List every line in the records below that contains the word "green", copying each such line in full.

[Extracted data]
--- START ---

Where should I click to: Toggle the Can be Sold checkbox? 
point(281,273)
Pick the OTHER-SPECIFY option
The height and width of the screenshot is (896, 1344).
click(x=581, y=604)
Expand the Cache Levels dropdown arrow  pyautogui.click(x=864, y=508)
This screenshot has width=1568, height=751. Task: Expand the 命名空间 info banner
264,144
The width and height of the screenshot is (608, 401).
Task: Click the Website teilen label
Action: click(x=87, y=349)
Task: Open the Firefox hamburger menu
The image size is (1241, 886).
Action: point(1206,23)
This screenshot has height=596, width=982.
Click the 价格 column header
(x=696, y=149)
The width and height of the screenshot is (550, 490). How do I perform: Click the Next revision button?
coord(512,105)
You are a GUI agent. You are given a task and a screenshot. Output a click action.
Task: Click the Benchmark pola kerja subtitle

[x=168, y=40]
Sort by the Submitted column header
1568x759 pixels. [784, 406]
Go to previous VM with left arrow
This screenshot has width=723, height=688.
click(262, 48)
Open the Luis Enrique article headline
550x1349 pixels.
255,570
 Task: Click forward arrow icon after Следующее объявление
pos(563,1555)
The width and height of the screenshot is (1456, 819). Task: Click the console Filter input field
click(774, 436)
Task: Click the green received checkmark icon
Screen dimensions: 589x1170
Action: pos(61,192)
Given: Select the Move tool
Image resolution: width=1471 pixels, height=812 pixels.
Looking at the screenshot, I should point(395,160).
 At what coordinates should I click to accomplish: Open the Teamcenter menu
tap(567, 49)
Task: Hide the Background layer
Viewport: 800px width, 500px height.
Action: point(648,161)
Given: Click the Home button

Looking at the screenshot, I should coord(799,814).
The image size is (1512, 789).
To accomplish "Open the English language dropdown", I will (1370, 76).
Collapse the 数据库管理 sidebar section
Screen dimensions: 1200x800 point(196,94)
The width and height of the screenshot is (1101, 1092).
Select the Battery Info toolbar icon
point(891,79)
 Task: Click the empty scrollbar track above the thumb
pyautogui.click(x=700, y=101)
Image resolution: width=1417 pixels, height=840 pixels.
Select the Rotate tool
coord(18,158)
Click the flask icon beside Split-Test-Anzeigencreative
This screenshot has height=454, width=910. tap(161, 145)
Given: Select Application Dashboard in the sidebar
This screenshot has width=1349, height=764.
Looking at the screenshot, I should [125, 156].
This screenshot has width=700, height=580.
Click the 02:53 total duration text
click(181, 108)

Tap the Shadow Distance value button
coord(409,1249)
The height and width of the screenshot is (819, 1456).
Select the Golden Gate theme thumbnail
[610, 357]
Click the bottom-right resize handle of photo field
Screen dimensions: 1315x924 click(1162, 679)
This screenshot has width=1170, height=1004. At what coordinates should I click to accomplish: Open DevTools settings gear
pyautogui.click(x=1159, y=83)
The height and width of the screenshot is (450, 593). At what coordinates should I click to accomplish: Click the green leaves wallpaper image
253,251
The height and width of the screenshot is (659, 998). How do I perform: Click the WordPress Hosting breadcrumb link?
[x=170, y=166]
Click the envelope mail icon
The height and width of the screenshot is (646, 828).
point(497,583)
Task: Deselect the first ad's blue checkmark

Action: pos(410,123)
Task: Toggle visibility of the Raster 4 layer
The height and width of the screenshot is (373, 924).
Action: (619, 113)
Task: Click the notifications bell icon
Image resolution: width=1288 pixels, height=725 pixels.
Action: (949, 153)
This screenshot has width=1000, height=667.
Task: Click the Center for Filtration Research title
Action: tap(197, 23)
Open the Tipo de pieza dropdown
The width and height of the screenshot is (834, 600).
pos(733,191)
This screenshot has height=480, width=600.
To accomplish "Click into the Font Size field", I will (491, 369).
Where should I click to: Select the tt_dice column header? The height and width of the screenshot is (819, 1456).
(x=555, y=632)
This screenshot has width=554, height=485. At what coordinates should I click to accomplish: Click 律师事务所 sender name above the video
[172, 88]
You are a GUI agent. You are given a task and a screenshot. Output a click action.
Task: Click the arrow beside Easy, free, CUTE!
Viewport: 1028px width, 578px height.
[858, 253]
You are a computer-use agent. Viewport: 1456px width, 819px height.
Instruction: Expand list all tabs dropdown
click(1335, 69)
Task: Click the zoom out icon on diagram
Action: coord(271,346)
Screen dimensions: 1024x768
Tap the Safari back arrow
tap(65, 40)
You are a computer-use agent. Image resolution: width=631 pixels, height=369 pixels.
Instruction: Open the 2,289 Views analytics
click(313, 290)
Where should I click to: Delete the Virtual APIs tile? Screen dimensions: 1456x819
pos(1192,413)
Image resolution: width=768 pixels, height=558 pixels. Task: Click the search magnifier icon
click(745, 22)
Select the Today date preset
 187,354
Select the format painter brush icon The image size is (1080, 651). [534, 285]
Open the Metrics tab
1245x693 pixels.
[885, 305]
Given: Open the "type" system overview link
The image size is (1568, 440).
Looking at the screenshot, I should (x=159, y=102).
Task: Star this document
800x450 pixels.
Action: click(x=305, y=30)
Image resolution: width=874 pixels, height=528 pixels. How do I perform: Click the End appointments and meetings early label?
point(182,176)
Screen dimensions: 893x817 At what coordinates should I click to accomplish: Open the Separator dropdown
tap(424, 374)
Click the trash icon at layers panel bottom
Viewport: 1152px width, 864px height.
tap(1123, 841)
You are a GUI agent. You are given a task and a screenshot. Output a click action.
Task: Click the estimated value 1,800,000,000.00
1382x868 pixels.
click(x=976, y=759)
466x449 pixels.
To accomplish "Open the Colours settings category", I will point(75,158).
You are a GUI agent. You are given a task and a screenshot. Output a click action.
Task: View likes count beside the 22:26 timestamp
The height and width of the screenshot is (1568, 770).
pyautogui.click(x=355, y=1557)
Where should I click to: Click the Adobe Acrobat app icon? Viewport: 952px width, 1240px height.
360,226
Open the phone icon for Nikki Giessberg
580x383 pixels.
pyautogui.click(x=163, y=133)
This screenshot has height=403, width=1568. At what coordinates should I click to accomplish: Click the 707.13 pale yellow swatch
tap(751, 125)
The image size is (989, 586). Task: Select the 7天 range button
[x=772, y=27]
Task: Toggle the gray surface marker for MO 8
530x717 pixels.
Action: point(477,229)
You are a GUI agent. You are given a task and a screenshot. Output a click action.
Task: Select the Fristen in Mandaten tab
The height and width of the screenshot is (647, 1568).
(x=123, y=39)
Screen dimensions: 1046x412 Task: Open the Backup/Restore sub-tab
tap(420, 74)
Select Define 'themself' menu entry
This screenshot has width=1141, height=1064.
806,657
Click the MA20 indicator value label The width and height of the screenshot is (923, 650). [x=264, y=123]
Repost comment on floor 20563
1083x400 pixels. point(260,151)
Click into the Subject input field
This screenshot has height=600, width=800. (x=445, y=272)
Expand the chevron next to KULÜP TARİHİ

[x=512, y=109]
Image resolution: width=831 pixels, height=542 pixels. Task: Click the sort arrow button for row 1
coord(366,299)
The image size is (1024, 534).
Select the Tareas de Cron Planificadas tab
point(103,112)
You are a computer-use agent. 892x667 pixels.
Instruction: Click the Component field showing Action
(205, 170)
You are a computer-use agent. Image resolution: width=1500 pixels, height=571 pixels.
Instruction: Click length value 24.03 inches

--- END ---

[Written solution]
Task: Click the green received checkmark icon
The height and width of the screenshot is (450, 593). At what coordinates should I click to accomplish: Click the green leaves wallpaper image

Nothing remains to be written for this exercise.